No so fino a che punto, nel panorama italiano, questo obiettivo sia auspicabile. Ma questo dubbio riaprirebbe un discorso politico che abbiamo già fatto.  

        

Sandro Brusco ha scritto:

"Se vince il SI al prossimo referendum costituzionale non ci saranno grossi miglioramenti. Se vince il NO invece la situazione peggiorerà, e parecchio."

E' una affermazione che non capisco: è in contrasto con la vulgata renziana.

Renzi dice:  "Se vince il No rimane tutto com'è adesso, se vince il Sì saltano delle poltrone e si semplifica l'Italia." Secondo i sostenitori del SI, questa vittoria porterà risparmi, semplificazioni; molti renziani prefigurano un'Italia che comincerà a correre (non si sa verso dove, né come), ecc ecc. Mentre la vittoria del NO lascerebbe tutto com'è.

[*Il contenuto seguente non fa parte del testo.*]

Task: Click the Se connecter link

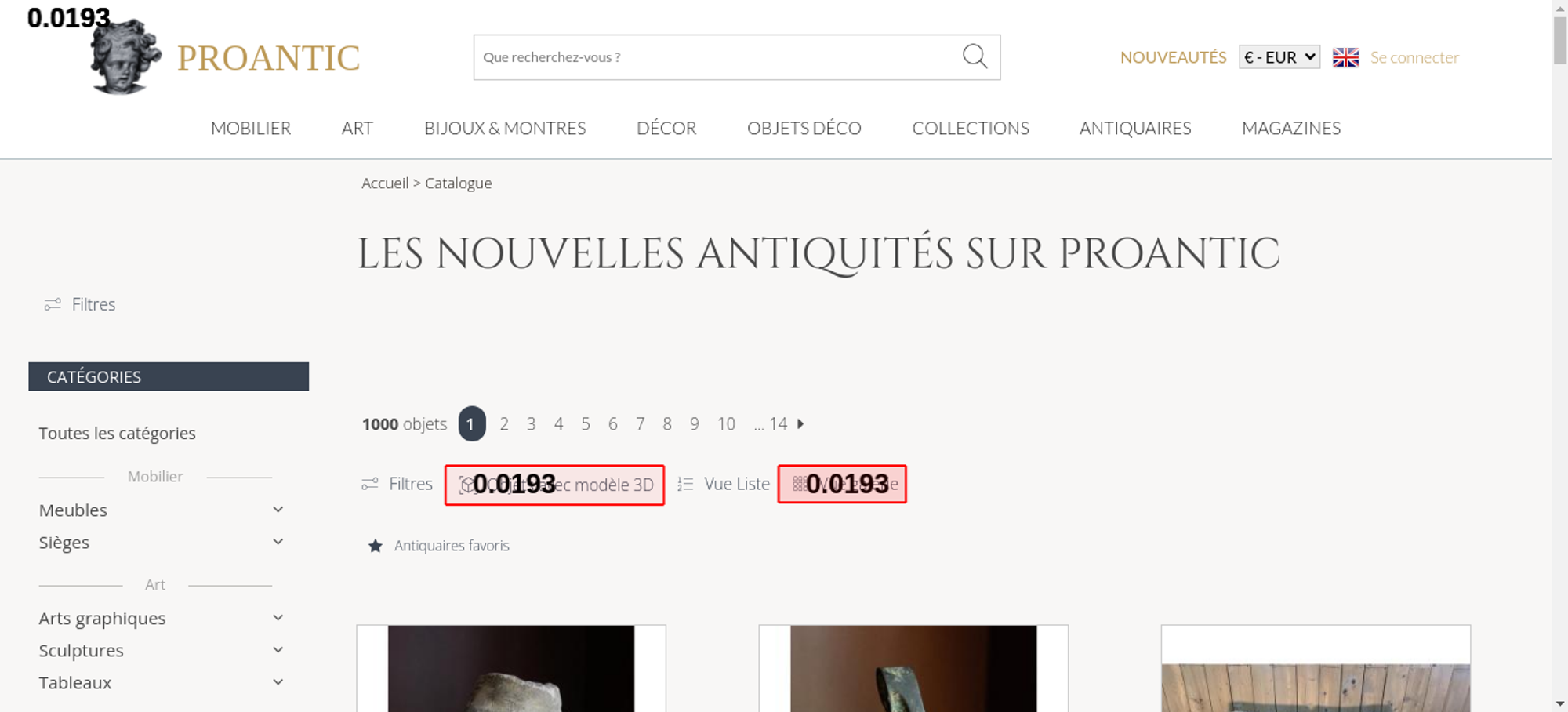Action: click(x=1414, y=57)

Però, se la vittoria del SI non dovesse produrre grandi miglioramenti, valeva la pena impegnare tanto il Parlamento su questo, invece che su fronti ben più utili per gli italiani? Valeva la pena costringere questi a dividersi e schierarsi? Si possono fare ipotesi diverse sulla 'necessità' di questa riforma, allora.

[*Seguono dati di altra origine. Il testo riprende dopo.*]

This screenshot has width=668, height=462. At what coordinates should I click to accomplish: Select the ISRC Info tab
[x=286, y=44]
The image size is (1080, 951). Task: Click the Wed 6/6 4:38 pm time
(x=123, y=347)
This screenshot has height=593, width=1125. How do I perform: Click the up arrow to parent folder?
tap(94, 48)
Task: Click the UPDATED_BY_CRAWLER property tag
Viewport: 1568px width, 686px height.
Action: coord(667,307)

Quali sarebbero, invece, i peggioramenti nel caso di vittoria del NO? Rimarrebbe la Costituzione com'è. Con le difficoltà prodotte dalla modifica del titolo V del 2001 e i contenziosi Stato-Regioni, è vero. Con l'introduzione del pareggio di bilancio fatto nel 2012, che questo Governo non ha per niente recepito, è vero. Ma questa Costituzione ha comunque consentito di fare le 'riforme epocali' già fatte da Berlusconi in numero di 36, e dallo stesso Renzi, che analogamente si vanta di quelle che ha fatto lui. Che siano state buone o cattive è un altro discorso.

Proprio il fatto che le due riforme citate, le più rilevanti dal 1948, siano oggi tanto criticate avrebbe potuto spingere a riflettere un po' di più, viste le tante contestazioni a quelle proposte adesso.

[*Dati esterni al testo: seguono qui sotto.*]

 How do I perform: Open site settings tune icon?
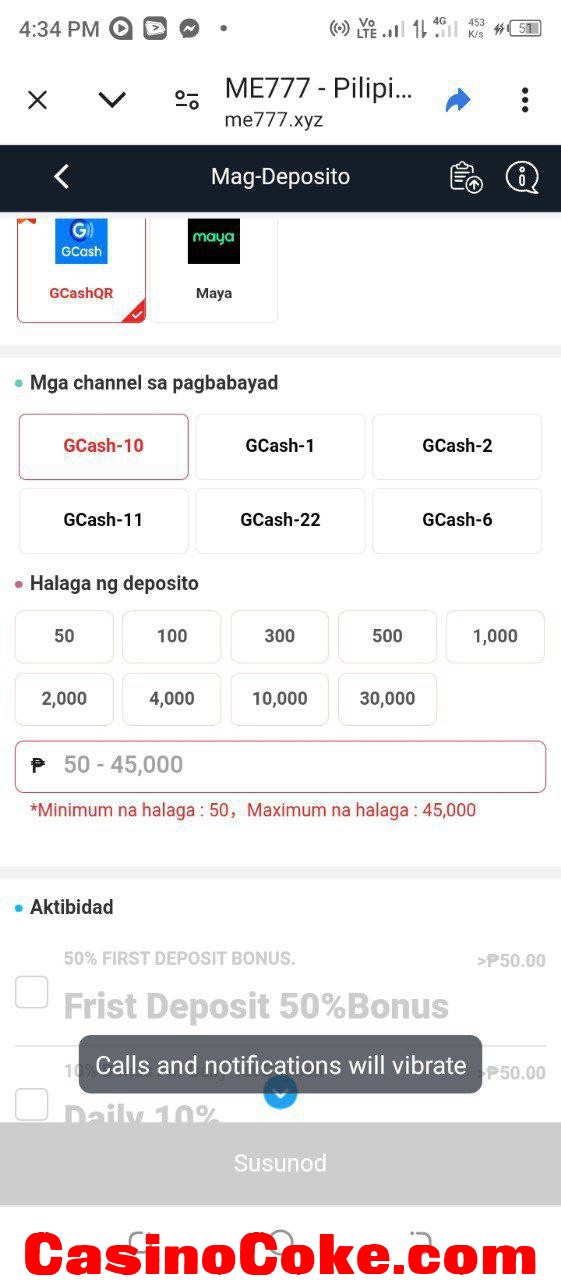(187, 99)
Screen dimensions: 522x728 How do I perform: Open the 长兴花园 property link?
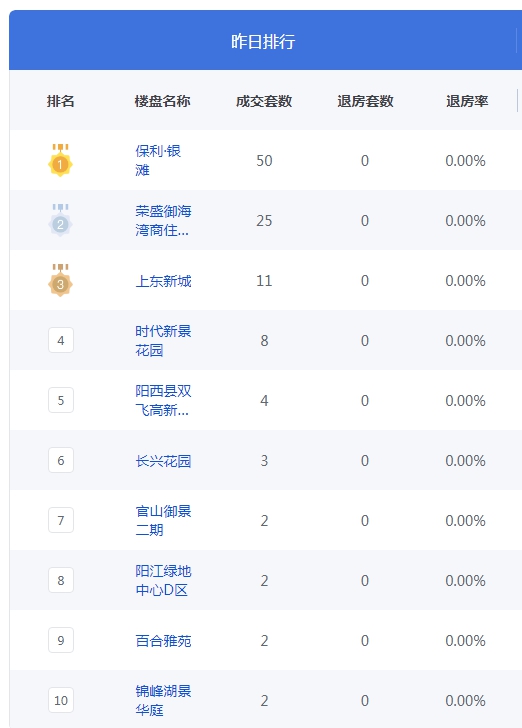163,461
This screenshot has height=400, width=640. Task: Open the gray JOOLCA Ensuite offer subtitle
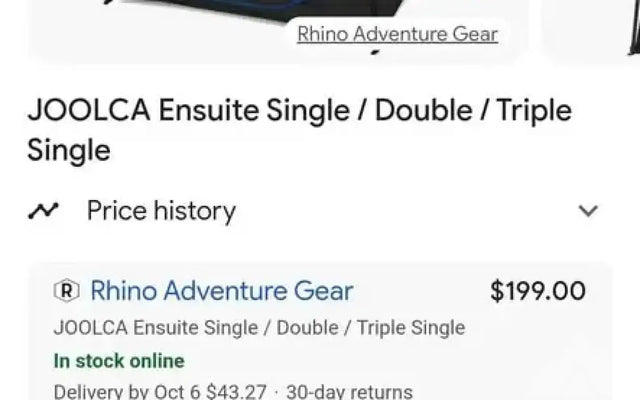(x=260, y=328)
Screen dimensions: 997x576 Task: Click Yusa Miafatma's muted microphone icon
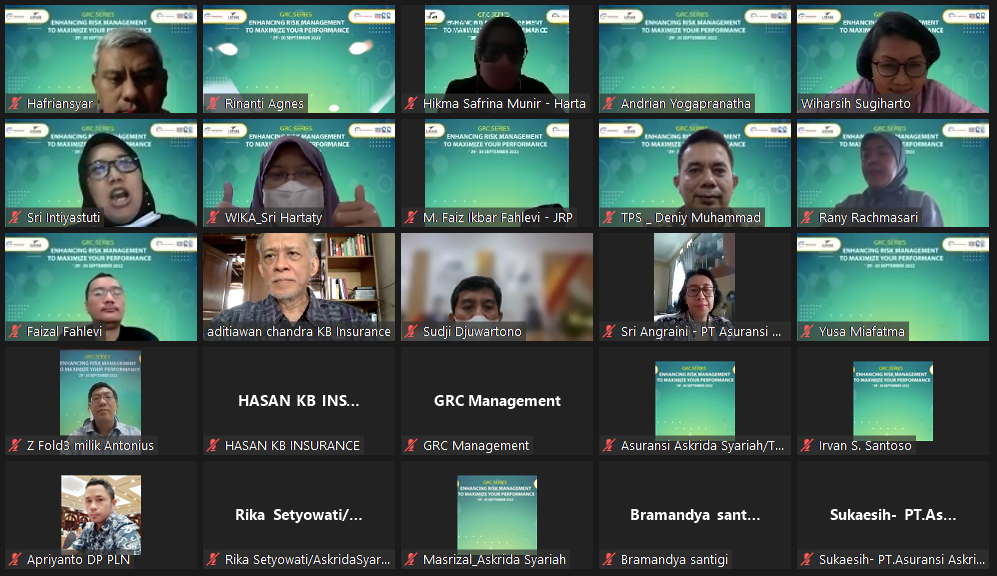click(x=807, y=332)
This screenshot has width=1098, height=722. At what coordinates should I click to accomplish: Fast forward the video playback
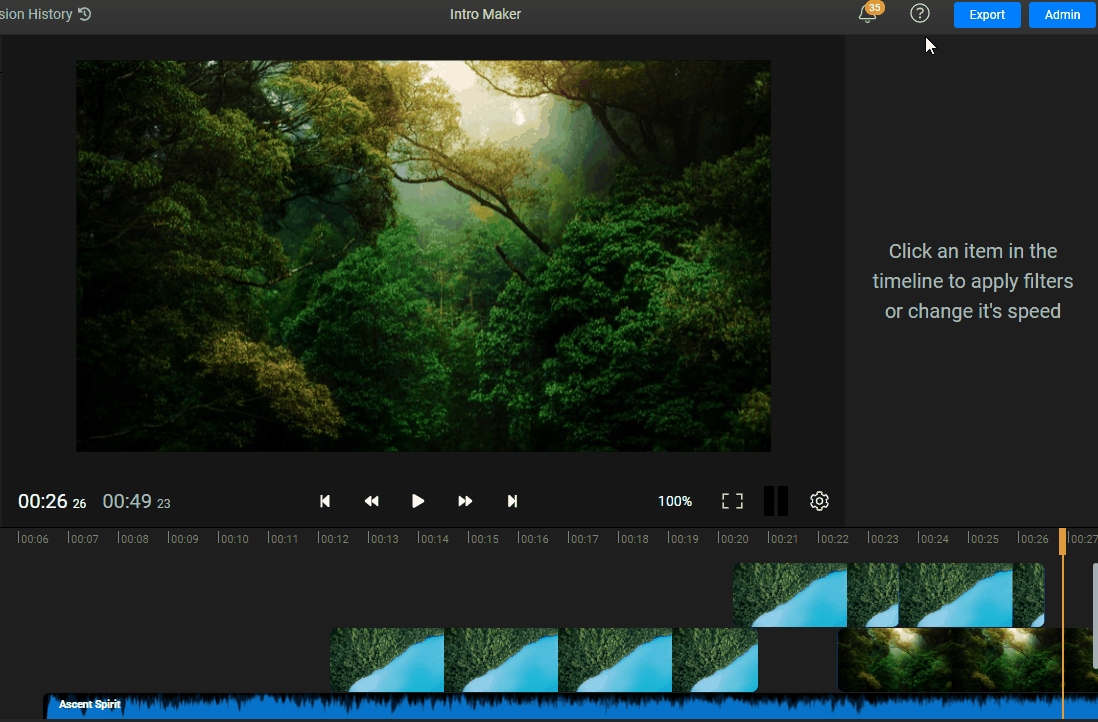click(x=465, y=501)
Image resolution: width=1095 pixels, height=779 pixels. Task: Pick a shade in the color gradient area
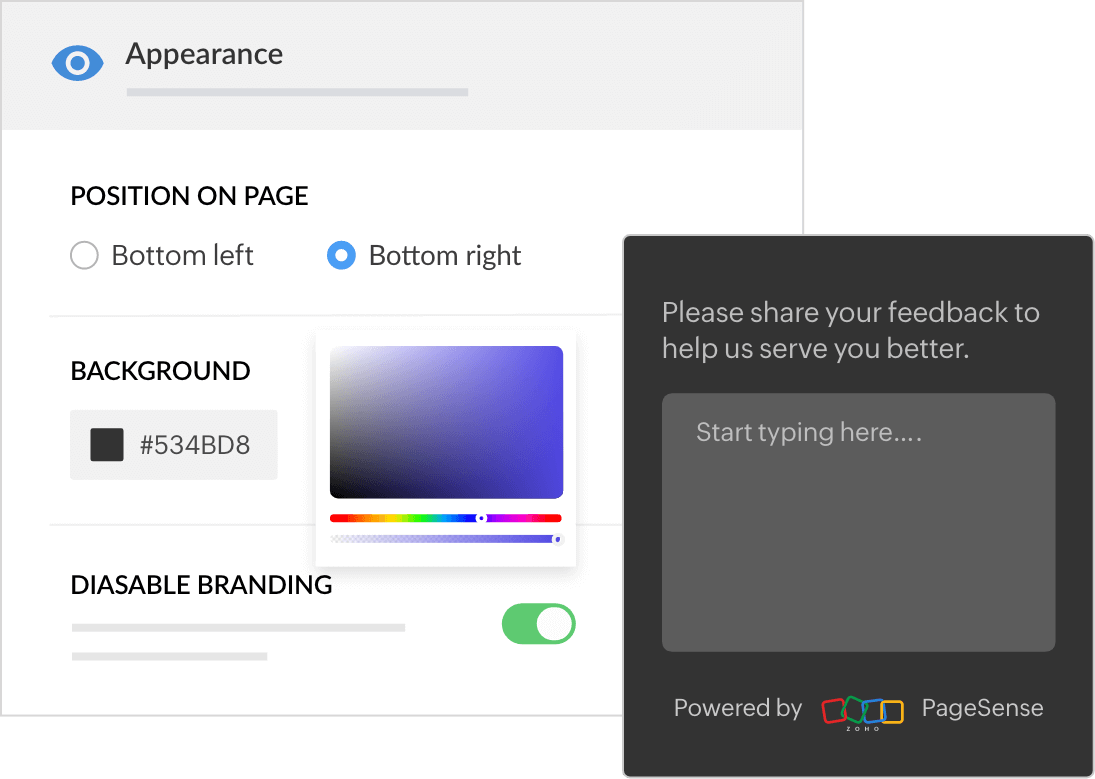point(446,422)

C'è altro, naturalmente. Ma anche queste sono considerazioni che mi spingono a dire NO.

Forse questo commento è fuori tempo massimo, ma ormai...

cardif

(Manca la presentazione, ma è perché penso che contino le idee indipendentemente da chi ne è il portatore. Ma non è detto che non verrà, in seguito).

Caro Carmine, speravo che dall'articolo fosse chiaro ma chiaramente non lo è. La vulgata (o meglio, propaganda) renziana è appunto propaganda, come è propaganda quella di coloro che dipingono l'approvazione della  nuova costituzione come una specie di armageddon. Non ho il minimo interesse per questi argomenti.

Assolutamente d'accordo che sarebbe stato meglio per il paese dedicarsi ad altre cose; ma le altre cose da fare hanno il grosso svantaggio, se fatte bene, di essere costose in termini di consenso. Per cui né Renzi né chiunque verrà dopo di lui le farà. Ciò che mi spinge a votare SI è il semplice fatto che, dato che non è stata fatta una riforma elettorale per il Senato dopo la sentenza della Corte Costituzionale che ha reso incostituzionale il porcellum, con una vittoria del NO si finisce dritti dritti nelle sabbie mobili del sisetma proporzionale. Che è ideale quando un paese sta andando bene e si vuole impedire che quache mattoide distrugga una macchina che ben funziona. ma è terribile quando il paese va male è c'è bisogno di intraprendere azioni impopolari per far riprendere la crescita economica.